Last week, it appeared that St. Louis might have been able to swing a deal for Houston veteran
Roy Oswalt, but there didn't appear to be a good match on players and the Astros apparently have a
problem dealing with a team in their division. The Cardinals have pushed ahead, even though Kyle
Lohse had had an encouraging rehabilitation start for triple-A Memphis.
The Indians' Jake Westbrook is likely one of the Cardinals targets. Indians starter Fausto
Carmona is also being mentioned as a trade possibility, although he still has a year and three club
options left on his contract, which means the Indians would have to get a lot in return.
Crew general manager Mark McCullers is so disappointed with the fans' failure to
attend the team's two U.S. Open Cup home games that he is considering taking future games to other
locations in Ohio.
The Crew charged full price for tickets for the team's first Open Cup game and drew 1,847; it
discounted tickets for the second game and drew 1,760. McCullers didn't expect fringe fans to
attend games that aren't part of the Major League Soccer schedule, but he thought the core fans
would support it better.
South Carolina coach Steve Spurrier had an interesting take at the Southeastern
Conference media days on the increasing number of arrests of college football players.

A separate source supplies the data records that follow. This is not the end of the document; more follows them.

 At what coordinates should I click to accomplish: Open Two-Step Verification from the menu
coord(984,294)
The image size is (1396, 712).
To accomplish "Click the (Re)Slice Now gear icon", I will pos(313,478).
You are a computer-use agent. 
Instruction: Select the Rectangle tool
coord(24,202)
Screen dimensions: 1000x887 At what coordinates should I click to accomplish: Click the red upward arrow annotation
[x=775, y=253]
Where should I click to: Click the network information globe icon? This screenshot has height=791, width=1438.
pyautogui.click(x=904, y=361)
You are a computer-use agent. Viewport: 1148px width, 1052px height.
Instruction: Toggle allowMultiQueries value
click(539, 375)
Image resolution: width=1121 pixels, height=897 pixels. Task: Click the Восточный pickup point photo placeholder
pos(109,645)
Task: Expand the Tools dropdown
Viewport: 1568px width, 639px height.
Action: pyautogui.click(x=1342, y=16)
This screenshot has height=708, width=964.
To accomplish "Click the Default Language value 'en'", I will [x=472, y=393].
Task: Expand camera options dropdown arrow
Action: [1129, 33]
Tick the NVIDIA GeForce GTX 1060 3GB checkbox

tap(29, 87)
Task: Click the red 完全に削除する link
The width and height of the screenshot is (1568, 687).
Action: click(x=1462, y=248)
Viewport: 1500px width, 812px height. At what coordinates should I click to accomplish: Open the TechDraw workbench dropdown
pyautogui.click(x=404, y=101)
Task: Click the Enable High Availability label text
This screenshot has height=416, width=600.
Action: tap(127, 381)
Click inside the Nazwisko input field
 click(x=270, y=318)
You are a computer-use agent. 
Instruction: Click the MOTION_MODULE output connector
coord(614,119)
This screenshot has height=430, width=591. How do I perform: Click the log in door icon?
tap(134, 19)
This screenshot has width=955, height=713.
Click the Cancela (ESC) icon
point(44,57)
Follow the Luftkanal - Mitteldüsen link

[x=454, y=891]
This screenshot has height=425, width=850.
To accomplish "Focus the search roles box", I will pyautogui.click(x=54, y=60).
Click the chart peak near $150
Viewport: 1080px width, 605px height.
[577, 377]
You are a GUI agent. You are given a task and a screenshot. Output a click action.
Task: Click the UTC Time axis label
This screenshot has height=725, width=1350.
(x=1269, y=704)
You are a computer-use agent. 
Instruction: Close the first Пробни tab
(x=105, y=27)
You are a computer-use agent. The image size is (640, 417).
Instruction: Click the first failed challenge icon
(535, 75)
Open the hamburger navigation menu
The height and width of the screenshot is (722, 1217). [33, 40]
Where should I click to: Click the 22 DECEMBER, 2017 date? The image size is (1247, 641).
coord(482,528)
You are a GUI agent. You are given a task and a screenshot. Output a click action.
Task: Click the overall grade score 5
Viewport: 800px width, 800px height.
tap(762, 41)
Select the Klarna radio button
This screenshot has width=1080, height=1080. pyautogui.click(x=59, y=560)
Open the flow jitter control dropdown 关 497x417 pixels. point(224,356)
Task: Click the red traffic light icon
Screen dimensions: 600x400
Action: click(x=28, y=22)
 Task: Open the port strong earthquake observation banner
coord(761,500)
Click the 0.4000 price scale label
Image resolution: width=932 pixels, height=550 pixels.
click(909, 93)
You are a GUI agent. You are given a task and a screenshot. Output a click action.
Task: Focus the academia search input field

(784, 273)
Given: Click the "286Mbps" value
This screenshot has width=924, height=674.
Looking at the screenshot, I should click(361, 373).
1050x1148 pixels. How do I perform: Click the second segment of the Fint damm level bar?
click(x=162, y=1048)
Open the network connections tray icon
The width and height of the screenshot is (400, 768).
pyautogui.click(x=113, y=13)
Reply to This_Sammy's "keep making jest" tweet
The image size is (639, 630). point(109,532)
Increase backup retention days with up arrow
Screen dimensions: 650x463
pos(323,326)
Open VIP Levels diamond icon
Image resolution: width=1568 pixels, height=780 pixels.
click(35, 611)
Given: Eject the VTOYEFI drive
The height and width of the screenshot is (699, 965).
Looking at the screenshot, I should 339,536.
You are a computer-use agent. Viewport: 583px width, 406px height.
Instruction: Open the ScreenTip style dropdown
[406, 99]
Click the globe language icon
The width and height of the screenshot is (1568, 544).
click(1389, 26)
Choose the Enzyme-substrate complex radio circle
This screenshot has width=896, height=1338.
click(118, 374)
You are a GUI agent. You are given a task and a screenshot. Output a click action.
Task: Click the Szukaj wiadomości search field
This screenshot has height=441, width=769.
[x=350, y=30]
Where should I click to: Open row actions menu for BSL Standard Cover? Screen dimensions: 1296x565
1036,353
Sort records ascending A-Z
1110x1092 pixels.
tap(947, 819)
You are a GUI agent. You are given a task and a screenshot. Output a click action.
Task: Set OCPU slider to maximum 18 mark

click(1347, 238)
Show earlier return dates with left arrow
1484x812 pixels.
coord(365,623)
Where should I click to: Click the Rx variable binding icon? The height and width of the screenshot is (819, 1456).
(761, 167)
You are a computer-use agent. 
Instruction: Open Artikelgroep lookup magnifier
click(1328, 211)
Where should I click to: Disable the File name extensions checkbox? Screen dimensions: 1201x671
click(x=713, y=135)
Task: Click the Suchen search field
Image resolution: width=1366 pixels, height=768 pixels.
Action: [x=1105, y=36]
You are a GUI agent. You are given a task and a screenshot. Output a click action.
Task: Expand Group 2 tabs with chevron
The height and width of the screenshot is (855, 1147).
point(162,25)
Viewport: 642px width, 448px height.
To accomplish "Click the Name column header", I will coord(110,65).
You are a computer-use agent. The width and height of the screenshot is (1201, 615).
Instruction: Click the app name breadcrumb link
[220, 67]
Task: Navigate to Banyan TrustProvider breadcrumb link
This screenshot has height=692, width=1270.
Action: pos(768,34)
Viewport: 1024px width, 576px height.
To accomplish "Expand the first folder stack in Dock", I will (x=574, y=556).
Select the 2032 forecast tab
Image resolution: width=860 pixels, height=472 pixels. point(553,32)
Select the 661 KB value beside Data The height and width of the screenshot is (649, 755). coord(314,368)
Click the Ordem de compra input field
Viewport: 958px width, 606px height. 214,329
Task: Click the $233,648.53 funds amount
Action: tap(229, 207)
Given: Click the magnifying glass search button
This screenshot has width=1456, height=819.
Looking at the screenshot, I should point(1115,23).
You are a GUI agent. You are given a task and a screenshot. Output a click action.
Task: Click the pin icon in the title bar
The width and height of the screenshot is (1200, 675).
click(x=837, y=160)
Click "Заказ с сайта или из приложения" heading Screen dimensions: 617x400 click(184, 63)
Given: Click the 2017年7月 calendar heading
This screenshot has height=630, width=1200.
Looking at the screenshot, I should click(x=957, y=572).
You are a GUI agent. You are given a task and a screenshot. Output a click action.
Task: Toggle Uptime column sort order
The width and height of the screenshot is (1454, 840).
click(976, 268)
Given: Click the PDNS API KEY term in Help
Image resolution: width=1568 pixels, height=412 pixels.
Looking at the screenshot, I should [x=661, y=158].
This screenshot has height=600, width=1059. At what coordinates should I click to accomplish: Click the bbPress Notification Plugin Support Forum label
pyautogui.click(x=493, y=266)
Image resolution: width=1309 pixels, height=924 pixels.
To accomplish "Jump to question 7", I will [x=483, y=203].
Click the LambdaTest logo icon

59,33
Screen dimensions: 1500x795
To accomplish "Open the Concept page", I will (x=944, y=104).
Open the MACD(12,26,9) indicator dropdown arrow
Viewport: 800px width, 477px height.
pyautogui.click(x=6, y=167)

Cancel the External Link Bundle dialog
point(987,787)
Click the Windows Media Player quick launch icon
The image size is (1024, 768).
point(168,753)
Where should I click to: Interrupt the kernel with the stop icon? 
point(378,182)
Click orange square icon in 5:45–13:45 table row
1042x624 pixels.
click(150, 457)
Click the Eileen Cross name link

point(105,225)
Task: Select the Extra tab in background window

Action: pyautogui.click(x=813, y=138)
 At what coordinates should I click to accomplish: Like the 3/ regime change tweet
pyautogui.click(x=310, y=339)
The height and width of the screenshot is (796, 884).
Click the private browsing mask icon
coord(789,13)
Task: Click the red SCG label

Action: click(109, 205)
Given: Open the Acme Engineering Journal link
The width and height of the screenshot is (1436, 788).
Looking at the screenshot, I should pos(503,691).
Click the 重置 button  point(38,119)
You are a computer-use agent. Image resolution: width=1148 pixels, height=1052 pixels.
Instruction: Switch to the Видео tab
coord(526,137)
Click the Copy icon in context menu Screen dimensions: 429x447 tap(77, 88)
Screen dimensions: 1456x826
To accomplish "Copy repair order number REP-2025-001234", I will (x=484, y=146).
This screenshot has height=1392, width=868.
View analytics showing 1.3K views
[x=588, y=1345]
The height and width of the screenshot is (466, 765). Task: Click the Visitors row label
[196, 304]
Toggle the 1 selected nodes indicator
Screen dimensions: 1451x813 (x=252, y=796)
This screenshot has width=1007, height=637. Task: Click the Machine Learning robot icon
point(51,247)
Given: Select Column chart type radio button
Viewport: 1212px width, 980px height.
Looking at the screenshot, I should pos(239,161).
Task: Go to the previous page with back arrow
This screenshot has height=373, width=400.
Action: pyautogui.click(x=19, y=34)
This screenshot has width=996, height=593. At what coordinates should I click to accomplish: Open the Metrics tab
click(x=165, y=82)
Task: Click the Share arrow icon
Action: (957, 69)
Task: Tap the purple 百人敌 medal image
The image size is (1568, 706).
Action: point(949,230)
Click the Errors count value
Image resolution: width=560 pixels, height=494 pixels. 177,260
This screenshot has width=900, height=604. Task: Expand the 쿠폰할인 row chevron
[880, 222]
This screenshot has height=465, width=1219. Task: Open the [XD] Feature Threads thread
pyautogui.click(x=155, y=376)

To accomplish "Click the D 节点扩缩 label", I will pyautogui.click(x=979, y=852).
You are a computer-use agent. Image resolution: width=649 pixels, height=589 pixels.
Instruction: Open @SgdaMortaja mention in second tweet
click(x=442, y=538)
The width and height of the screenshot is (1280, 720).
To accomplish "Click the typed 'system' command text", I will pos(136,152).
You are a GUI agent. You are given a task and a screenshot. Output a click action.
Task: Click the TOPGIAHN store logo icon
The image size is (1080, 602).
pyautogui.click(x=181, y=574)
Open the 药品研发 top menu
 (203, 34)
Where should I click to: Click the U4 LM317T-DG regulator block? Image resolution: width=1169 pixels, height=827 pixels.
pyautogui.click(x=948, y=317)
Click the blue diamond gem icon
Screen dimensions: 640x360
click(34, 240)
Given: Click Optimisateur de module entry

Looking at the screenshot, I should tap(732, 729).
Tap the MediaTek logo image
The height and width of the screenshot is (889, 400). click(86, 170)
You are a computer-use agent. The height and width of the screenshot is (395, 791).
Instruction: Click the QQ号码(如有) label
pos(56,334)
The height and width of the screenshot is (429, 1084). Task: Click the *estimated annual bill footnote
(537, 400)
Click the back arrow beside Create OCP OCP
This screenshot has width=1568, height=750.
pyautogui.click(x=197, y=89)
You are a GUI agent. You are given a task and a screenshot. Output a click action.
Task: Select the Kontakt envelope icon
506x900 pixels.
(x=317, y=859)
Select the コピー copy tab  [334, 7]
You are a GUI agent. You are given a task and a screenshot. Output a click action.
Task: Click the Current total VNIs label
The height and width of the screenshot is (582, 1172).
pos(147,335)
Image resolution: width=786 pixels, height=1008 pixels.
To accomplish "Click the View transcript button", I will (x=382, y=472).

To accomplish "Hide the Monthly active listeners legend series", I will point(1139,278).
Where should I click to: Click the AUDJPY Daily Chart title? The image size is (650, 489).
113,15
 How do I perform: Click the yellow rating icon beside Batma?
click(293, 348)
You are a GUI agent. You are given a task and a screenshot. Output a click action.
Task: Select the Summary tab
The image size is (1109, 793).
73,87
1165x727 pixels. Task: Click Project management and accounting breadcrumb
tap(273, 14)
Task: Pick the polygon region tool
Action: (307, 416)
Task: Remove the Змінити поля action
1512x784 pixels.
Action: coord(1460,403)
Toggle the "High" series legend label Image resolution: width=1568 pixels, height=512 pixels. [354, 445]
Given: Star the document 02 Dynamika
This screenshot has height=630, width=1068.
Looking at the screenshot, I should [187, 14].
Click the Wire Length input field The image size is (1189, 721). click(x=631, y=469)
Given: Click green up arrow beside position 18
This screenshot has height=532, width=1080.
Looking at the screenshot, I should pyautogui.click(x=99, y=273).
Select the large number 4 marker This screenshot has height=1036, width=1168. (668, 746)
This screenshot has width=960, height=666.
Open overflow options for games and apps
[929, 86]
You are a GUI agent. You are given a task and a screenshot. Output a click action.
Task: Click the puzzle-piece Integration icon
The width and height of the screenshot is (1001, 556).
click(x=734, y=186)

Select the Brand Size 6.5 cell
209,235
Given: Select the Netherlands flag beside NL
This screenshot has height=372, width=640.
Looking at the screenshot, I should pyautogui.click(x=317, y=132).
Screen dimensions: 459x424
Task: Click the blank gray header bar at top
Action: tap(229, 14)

He said
today's players aren't worse than the players in his day, they just aren't allowed to get away with
as much.
"(The arrests are) more common now because players are getting arrested for everything that in
the old days they did not get arrested for," he said. "I can sort of remember back in our day, if
you were out and something happened, they would say, 'Can you get home? We'll drive you home.' They
did not go into the tank that night. But nowadays, as we all know, you go straight to jail if
you've broken the law. There's no room for error. Times are a little different than they were 25,
30 years ago."
A
proposal by Major League Baseball to move opening day to Friday, April 1, 2011,
was greeted less than enthusiastically by officials at Cincinnati's Findlay Market, which has
handled the annual Opening Day parade since 1920.
The market is closed on Mondays, the traditional opening day, which enables all of the market's
employees to work the event. High-schoolers change into their band uniforms at the closed market
and market vendors lose no money.
Friday is traditionally one of the market's busiest days.
The Puck Daddy blog on Yahoo.com listed "10 huge NHL disappointments ready for
comeback seasons" - Brassard made that list - but took a shot at Blue Jackets goaltender Steve
Mason right up front.
Greg Wyshynski wrote: "Is it wrong that we don't have the utmost faith in (Mason) as a comeback
player?
"When you think 'bounce-back players,' he'd be high on the list: A 22-year-old goalie who won
the Calder with a 2.29 GAA and 10 shutouts, and whose sophomore slump is the stuff of hockey
infamy. You want to believe the kid can rebound, that he won't be another name in the long, painful
history of young NHL goalies that never delivered on their promise.
"Other players who struggled mightily last season have a better shot at redemption."
Big 12 commissioner Dan Beebe said at the league's media gathering that the
absence of a conference title game might cause the league to move "two or three" other headline
games to the last weekend of the season to fill the void. But he said moving the Oklahoma-Texas
game wasn't an option.
"The major consideration is to keep the traditions of the conference as well as we can, and the
traditions of that game are around the State Fair of Texas," Beebe said. "Unless they want to do
something differently, I don't think that's something we'd mess with."
Bob Hunter is a sports columnist for The Dispatch.